Data extract:
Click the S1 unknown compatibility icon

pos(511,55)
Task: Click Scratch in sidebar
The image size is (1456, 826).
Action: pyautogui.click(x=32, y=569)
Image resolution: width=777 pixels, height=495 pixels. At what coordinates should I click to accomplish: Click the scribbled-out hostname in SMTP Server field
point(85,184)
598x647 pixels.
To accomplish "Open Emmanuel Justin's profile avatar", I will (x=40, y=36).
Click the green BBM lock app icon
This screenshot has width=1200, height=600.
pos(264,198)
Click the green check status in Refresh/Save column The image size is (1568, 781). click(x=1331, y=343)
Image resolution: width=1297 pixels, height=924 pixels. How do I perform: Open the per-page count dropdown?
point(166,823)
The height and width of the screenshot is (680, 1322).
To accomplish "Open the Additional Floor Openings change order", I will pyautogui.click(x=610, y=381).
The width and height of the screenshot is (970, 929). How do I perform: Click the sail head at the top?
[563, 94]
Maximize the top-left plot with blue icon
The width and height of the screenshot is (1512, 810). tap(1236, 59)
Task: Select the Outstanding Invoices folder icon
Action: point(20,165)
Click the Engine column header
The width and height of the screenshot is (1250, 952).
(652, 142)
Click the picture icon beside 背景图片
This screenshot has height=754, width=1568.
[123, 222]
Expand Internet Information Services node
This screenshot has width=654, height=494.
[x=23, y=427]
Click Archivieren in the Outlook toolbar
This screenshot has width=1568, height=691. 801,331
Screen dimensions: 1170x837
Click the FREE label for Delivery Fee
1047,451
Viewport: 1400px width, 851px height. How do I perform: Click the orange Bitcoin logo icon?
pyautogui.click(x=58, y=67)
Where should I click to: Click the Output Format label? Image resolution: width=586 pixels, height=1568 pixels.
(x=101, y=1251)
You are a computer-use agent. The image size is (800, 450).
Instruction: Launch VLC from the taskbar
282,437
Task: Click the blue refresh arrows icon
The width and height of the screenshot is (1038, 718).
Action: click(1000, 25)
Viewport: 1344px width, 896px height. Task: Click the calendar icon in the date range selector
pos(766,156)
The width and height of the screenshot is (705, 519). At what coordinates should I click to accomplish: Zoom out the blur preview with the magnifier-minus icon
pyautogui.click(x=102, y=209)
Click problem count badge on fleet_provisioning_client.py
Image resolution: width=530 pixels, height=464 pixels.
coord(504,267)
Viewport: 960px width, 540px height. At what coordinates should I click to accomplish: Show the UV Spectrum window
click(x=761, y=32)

Job: Retype all of the records above without changing a single character.

Answer:
Click the S1 unknown compatibility icon

pos(511,55)
Task: Click Scratch in sidebar
The image size is (1456, 826).
Action: pyautogui.click(x=32, y=569)
Image resolution: width=777 pixels, height=495 pixels. At what coordinates should I click to accomplish: Click the scribbled-out hostname in SMTP Server field
point(85,184)
598x647 pixels.
To accomplish "Open Emmanuel Justin's profile avatar", I will (x=40, y=36).
Click the green BBM lock app icon
This screenshot has width=1200, height=600.
pos(264,198)
Click the green check status in Refresh/Save column The image size is (1568, 781). click(x=1331, y=343)
Image resolution: width=1297 pixels, height=924 pixels. How do I perform: Open the per-page count dropdown?
point(166,823)
The height and width of the screenshot is (680, 1322).
To accomplish "Open the Additional Floor Openings change order", I will pyautogui.click(x=610, y=381).
The width and height of the screenshot is (970, 929). How do I perform: Click the sail head at the top?
[563, 94]
Maximize the top-left plot with blue icon
The width and height of the screenshot is (1512, 810). tap(1236, 59)
Task: Select the Outstanding Invoices folder icon
Action: point(20,165)
Click the Engine column header
The width and height of the screenshot is (1250, 952).
(652, 142)
Click the picture icon beside 背景图片
This screenshot has height=754, width=1568.
[123, 222]
Expand Internet Information Services node
This screenshot has width=654, height=494.
[x=23, y=427]
Click Archivieren in the Outlook toolbar
This screenshot has width=1568, height=691. 801,331
Screen dimensions: 1170x837
Click the FREE label for Delivery Fee
1047,451
Viewport: 1400px width, 851px height. How do I perform: Click the orange Bitcoin logo icon?
pyautogui.click(x=58, y=67)
Where should I click to: Click the Output Format label? Image resolution: width=586 pixels, height=1568 pixels.
(x=101, y=1251)
You are a computer-use agent. The image size is (800, 450).
Instruction: Launch VLC from the taskbar
282,437
Task: Click the blue refresh arrows icon
The width and height of the screenshot is (1038, 718).
Action: click(1000, 25)
Viewport: 1344px width, 896px height. Task: Click the calendar icon in the date range selector
pos(766,156)
The width and height of the screenshot is (705, 519). At what coordinates should I click to accomplish: Zoom out the blur preview with the magnifier-minus icon
pyautogui.click(x=102, y=209)
Click problem count badge on fleet_provisioning_client.py
Image resolution: width=530 pixels, height=464 pixels.
coord(504,267)
Viewport: 960px width, 540px height. At what coordinates should I click to accomplish: Show the UV Spectrum window
click(x=761, y=32)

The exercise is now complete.